# Direction:
In the notebook on the trained Durak model, what value is num_actions set to, and what does its comment say it consists of?

# Page:
☆ ☆ ☆ ☆ ☆
# Play with the Trained Durak Model

This notebook demonstrates how to use your trained AlphaZero-like model to:

1. Play from any position
2. Get model evaluations for positions
3. See the top recommended moves

## Requirements
1. You need a trained model checkpoint
2. You need the code from `src/utils/play_utils.py`

Let's get started!

In [1]:
%cd ../

import torch
import numpy as np
import pyspiel
import matplotlib.pyplot as plt

from src.durak.durak_game import DurakGame, card_to_string
from src.model.network import AlphaZeroNet
from src.utils.play_utils import get_model_move, print_state_info, play_from_position, create_custom_state, action_to_readable
from src.utils.checkpoint import load_checkpoint

device = torch.device("cuda" if torch.cuda.is_available() else "cpu")
print(f"Using device: {device}")

/home/ivan/Projects/Neurodurak/AlphaZero-Durak
Using device: cuda


## Load the Trained Model

First, we need to load a checkpoint from our trained model.

In [2]:
# Create the same network architecture that was used for training
network = AlphaZeroNet(
    input_dim=158,      # from DurakObserver
    hidden_dim=256,     # bigger net
    num_actions=39,     # 36 cards + 3 extra actions
    num_layers=4,       # deeper
    use_history=True,   # Enable LSTM history
    history_dim=128     # Size of history embedding
).to(device)

# Load the checkpoint (adjust path as needed)
checkpoint_path = "checkpoint_reborn/1750.ckpt"  # Change to your best checkpoint
game_count, _ = load_checkpoint(checkpoint_path, network, device=device)

Loaded checkpoint from checkpoint_reborn/1750.ckpt


  checkpoint = torch.load(checkpoint_path, map_location=device)


## Example 1: Play from a Random Initial Position

Let's start by playing from a random initial position to see the model's recommendations.

In [3]:
# Create a new game and play until we have an interesting position
game = DurakGame()
state = game.new_initial_state()

# Handle chance node for initial shuffling and dealing
while state.is_chance_node():
    outcomes = state.chance_outcomes()
    action = outcomes[0][0]  # Take first action (only one possible)
    state.apply_action(action)

# Print the current state and get model recommendations
player_viewpoint = 0  # The player whose perspective we're viewing from
print_state_info(state, player_viewpoint)

action, policy, win_prob = get_model_move(
    network, state, device=device, mcts_simulations=200, use_argmax=True
)
☆ ☆ ☆ ☆ ☆
# Dataset section:

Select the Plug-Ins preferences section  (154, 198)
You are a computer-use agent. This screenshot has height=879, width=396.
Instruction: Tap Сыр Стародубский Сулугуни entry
☆ ☆ ☆ ☆ ☆
# Correct result:
It is set to 39, made up of 36 cards plus 3 extra actions.